Primera aclaración de una rabia tóxica.
He aquí el extraño resplandor de los tóxicos que aplasta el espacio siniestramente familiar.
En la palpitación de la noche solitaria, aquí está ese rumor de hormigas que producen los descubrimientos, las revelaciones, las apariciones, aquí están esos grandes cuerpos varados que recobran viento y vuelo, aquí está el inmenso zarandeo de la Supervivencia. A esa convocatoria de cadáveres, el estupefaciente llega con su rostro sanioso. Disposiciones inmemoriales comienzan. La muerte tiene al principio el rostro de lo que no pudo ser. Una desolación soberana da la clave a esa multitud de sueños que sólo piden despertar. ¿Qué decís vosotros?
¡Y todavía pretendéis negar la importancia de esos Reinos, por los cuales apenas comienzo a marchar!

[Publicado en La Révolution Surréaliste, n.° 11 (1928).
Versión de Aldo Pellegrini.]

                                                                               ***

Una de sus últimas declaraciones

"Sé que tengo cáncer.
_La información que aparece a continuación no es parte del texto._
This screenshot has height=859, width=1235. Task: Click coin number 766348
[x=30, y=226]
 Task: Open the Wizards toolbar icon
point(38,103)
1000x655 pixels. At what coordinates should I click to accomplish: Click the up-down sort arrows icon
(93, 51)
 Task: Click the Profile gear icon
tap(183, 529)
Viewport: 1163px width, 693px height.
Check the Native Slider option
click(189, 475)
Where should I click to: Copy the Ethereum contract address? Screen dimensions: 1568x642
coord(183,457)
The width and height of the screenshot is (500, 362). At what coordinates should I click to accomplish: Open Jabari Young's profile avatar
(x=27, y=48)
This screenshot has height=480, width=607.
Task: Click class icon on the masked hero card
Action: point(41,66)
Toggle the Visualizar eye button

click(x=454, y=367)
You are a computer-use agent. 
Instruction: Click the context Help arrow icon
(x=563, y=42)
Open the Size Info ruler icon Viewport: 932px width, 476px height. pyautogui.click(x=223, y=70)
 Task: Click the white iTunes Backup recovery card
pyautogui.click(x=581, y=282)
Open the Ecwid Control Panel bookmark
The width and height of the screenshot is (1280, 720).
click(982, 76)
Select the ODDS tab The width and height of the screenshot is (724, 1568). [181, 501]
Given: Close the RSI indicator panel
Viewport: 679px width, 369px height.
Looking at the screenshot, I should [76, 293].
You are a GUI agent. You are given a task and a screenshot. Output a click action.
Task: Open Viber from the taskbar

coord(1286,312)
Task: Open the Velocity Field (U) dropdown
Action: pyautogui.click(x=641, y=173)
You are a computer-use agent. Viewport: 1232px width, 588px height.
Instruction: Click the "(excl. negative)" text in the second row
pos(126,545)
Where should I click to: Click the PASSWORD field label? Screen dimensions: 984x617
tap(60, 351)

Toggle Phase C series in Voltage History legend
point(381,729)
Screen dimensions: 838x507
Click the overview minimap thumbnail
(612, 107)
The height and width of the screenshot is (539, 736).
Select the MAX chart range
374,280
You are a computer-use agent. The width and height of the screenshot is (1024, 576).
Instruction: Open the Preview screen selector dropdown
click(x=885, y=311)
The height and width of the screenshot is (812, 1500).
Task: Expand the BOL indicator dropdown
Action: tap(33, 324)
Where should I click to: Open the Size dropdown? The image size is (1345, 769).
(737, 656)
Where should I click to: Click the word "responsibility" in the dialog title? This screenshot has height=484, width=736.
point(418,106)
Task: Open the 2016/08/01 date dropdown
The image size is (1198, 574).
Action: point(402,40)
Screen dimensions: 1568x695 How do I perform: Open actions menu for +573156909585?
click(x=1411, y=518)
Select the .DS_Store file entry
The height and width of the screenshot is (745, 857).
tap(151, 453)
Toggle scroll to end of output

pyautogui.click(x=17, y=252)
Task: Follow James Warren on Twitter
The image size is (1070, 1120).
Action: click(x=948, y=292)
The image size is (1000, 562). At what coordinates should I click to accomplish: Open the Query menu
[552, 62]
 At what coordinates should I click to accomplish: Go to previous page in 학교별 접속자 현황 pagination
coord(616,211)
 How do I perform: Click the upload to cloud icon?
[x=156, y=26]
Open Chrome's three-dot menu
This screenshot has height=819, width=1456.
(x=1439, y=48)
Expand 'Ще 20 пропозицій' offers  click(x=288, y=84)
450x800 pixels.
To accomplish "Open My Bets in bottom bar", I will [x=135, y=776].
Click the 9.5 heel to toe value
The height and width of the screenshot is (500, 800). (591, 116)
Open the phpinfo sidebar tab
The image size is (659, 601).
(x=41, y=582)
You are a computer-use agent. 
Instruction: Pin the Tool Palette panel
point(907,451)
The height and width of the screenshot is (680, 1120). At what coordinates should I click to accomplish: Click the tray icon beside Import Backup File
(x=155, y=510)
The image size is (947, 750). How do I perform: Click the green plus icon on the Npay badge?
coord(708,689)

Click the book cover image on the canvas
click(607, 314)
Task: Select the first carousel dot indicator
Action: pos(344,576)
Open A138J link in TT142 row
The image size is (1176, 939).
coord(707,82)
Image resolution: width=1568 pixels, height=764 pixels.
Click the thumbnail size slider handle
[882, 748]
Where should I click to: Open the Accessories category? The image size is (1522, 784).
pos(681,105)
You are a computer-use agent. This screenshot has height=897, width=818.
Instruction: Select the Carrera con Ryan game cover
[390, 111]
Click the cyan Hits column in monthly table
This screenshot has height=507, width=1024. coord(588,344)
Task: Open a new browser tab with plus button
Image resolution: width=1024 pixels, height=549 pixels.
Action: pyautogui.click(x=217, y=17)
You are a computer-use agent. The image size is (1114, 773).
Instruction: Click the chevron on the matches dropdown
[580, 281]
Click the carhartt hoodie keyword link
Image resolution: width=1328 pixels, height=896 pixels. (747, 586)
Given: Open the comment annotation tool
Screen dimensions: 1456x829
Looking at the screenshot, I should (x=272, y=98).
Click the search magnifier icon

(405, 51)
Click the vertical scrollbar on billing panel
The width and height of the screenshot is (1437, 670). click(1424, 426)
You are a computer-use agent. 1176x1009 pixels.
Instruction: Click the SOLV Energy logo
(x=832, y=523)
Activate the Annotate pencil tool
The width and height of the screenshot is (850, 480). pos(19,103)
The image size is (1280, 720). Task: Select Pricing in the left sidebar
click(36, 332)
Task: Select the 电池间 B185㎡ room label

Lo que quiero decir antes de morir es que odio a los psiquiatras. En el hospital de Rodez yo vivía bajo el terror de una frase: "El señor Artaud no come hoy, pasa al electroshock". Sé que existen torturas más abominables. Pienso en Van Gogh, en Nerval, en todos los demás. Lo que es atroz es que en pleno siglo XX un médico se pueda apoderar de un hombre y con el pretexto de que está loco o débil hacer con él lo que le plazca. Yo padecí cincuenta electroshocks, es decir, cincuenta estados de coma. Durante mucho tiempo fui amnésico. Había olvidado incluso a mis amigos: Marthe Robert, Henri Thomas, Adamov; ya no reconocía ni a Jean Louis Barrault. Aquí en Ivry sólo el doctor Delmas me hizo bien; lamentablemente murió...
-Estoy asqueado del psicoanálisis, de ese 'freudismo' que se las sabe todas".